Si podía levantarse, si lograba inhalar con fuerza, tal vez… tal vez podría llamarlo.
Apoyó la planta del pie en el suelo. El mundo giró de inmediato. Un revoltijo de náusea y vértigo, como si la sangre en las venas hubiera sido sustituida por alcohol.
Vaciló.
Pero no cayó.
La pared era fría y áspera bajo los dedos temblorosos. Buscó apoyo en ella, clavando las uñas mientras trataba de sostenerse sobre esas piernas vacilantes.
El estómago se contrajo en un espasmo seco. Sintió la arcada subirle por la garganta, pero no tenía nada que vomitar. Hacía demasiado tiempo que no probaba bocado. Todo su interior estaba marchito, reducido a un pozo seco de miseria.
Abrió la boca en un intento de formar palabras, de llamar, pero el aire que logró expulsar no fue más que un murmullo árido, un sonido sin fuerza que murió antes de nacer.
Era demasiado tarde.
Ni siquiera poseía la dignidad necesaria para emitir un grito.
Dio un paso más. La planta del pie se deslizó sobre el suelo y la punzada en el costado derecho fue inmediata. Sintió que algo dentro de él se torcía, como si el hígado quisiera atravesar la carne y abrirse paso al exterior.
Siguió avanzando, aferrándose a la testaruda idea de seguir adelante. Los pies no respondieron. Los dedos se doblaron de forma extraña, incapaces de sostenerlo. El peso del cuerpo cayó hacia adelante.
Humillante.
El suelo apestaba a humedad y polvo viejo, pero lo peor no era eso. Lo peor era que ni siquiera tenía fuerzas para volver a levantarse.
Un zumbido apagado le inundaba los oídos, como si su propio cuerpo se estuviera desconectando poco a poco de la realidad.

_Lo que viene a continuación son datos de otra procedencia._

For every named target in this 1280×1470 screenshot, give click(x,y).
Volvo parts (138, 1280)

Fue entonces que la puerta se abrió y la figura que apareció en el umbral era solo una mancha negra, apenas contorneada, apenas humana en su visión borrosa.
—¿Por qué no me llamó? Se habría ahorrado todo esto —dijo el joven que estuvo observando sus movimientos esos días a través de la cámara de vigilancia.
Octavio parpadeó lentamente. Intentó enfocar, intentó responder, pero todo lo que salió de la garganta fue un sonido ronco.
Con una sonrisa en el rostro, la silueta se inclinó sobre él, cargándolo con facilidad.
—Le di el espacio para pensarlo. Espero que haya reflexionado sobre cómo proseguir.
Los pasos resonaban en el pasillo mientras avanzaban.
—Si hubiera pedido mi ayuda, no habría pasado por todo esto. A diferencia de otros, puede contar conmigo, ¿no es eso bueno?
Las palabras llevaban un matiz extraño, algo entre la reprimenda y el agravio.
El ascensor se cerró y Alan mantuvo una expresión serena, con una ligera curvatura en los labios que no se borró en todo el trayecto.
—Ahora mismo me ocuparé de usted; en pocas horas estará recuperado.
Octavio dejó caer la cabeza contra el pecho del joven; la tela de la camiseta era áspera contra su piel reseca. No tenía fuerzas para responder ni para resistirse.
Un pensamiento se filtró entre la confusión.
Si su voz hubiera salido cuando lo intentó, si realmente hubiese logrado llamar a alguien...
...no habría sido a quien vino a buscarlo.
Otra vez él, para bien o para mal, su mente solo podía pensar en ese hombre.